Uma análise mais detalhada, porém, é que a Inglaterra ficará sem a Cidade do México se jogar assim no domingo. A realidade é que eles não conseguiram apresentar um desempenho completo em nenhum dos primeiros quatro jogos. Eles parecem cansados, frágeis e desequilibrados, exceto por uma atuação emocionante contra a Croácia, em Dallas, e deixarão Atlanta com muitos problemas para resolver.
Diz muito que a RDC foi destemida desde o primeiro apito. Eles pegaram a bola, rodaram suas combinações de passes e sufocaram a Inglaterra com o contra-ataque. Aos sete minutos, Chancel Mbemba disparou da direita para a esquerda, aumentando um longo período de posse de bola e encontrando a defesa inglesa desesperada.

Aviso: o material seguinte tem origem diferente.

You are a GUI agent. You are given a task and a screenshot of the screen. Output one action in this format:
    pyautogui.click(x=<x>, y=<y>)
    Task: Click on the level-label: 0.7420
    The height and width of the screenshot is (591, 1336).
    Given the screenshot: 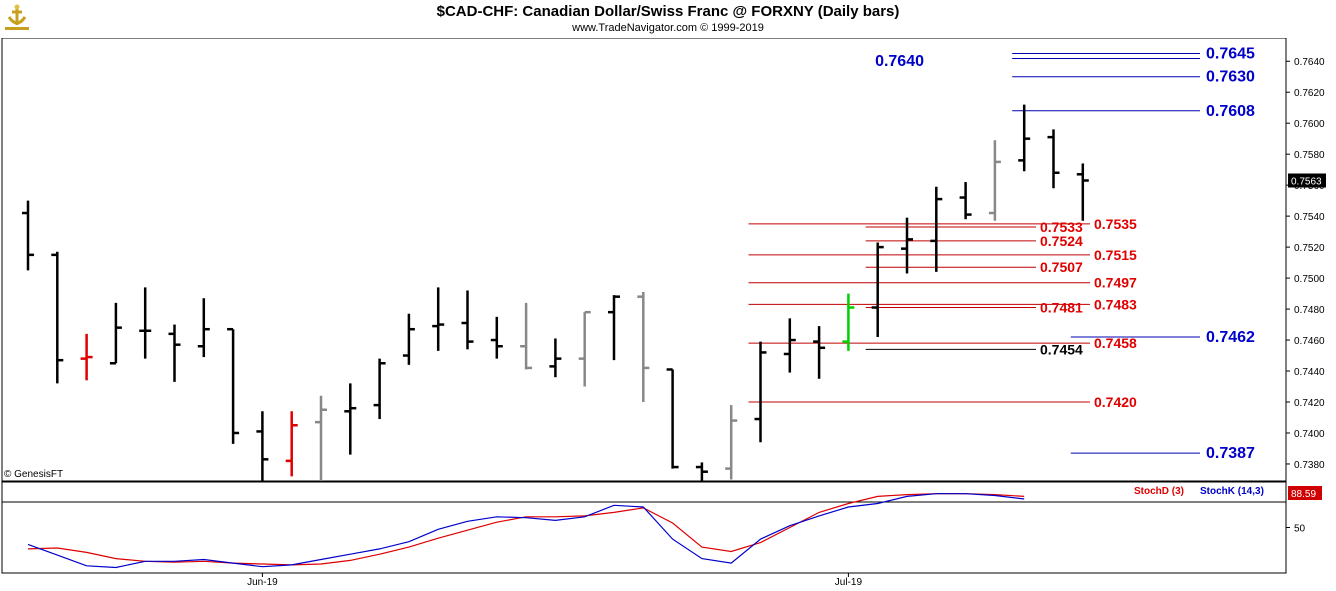 What is the action you would take?
    pyautogui.click(x=1116, y=402)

Noah Sadiki corre do meio-campo e afasta a Espanha de Elliott Anderson. Ezri Konsa, Yoane Wissa Tana, não marcou ninguém. Spence foi exposto – Nonny Madueke estava no alto para ver Arthur Masuaku – e Brian Sipenga teve tempo de chutar rasteiro dentro do poste próximo, ultrapassando Jordan Pickford.
Após a circulação do boletim informativo
O resto do primeiro tempo foi confuso. Jude Bellingham foi visto gritando no banco da Inglaterra. Ele perdeu a posse de bola e esbarrou em Nathanael Mbuku e recebeu um cartão amarelo. Havia poucos sinais da famosa irmandade de Tuchel. A Inglaterra estava discutindo entre si. Rice ficou furioso após o gol. Reece James teve que falar um pouco com Bellingham durante a primeira pausa para hidratação. Pickford lançou um passe para fora de campo e disse a todos para se acalmarem. Anderson estava no meio-campo. Maduke cortou muito por dentro. Rashford deixa a bola correr pela perna e sai para lançar. Ele então olhou e não conseguiu acompanhar quando o DRC ultrapassou Nico O’Reilly, Aaron Wan-Bissaka se sobrepôs e ultrapassou Wisa para acertar a trave.

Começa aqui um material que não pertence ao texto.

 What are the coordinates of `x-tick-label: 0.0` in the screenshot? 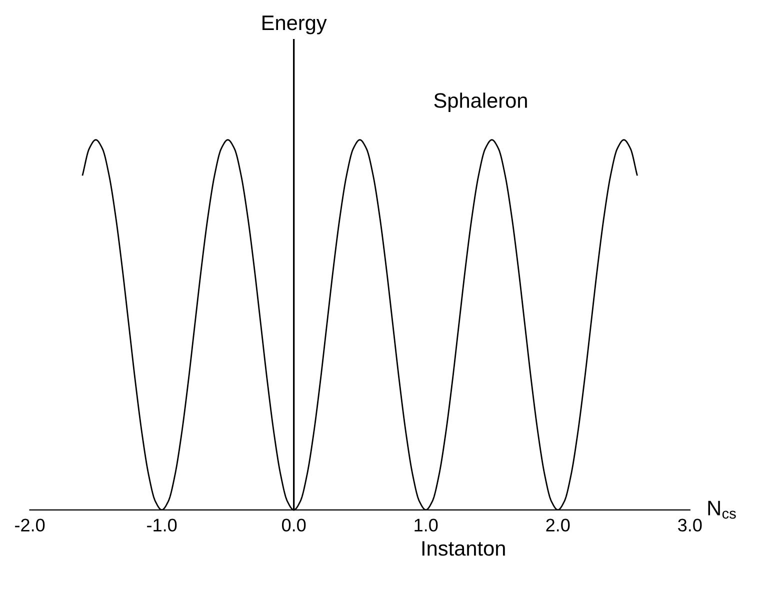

Um bom time teria matado a Inglaterra antes do intervalo. Rice ainda parece inepto e a defesa espera que aconteça um acidente. Spence não viu a resposta como lateral-direito, mas Tino Livramento foi para casa, Jarrell Kwanza torceu o tornozelo e James teve uma lesão no tendão.
Depende muito de Kane e Bellingham. Rashford saiu do time com um cruzamento errante da esquerda. Houve júbilo quando uma de suas entregas saiu do jogo. Era hora de Tuchel fazer sua mágica. A Inglaterra precisará de mais se quiser ir mais longe.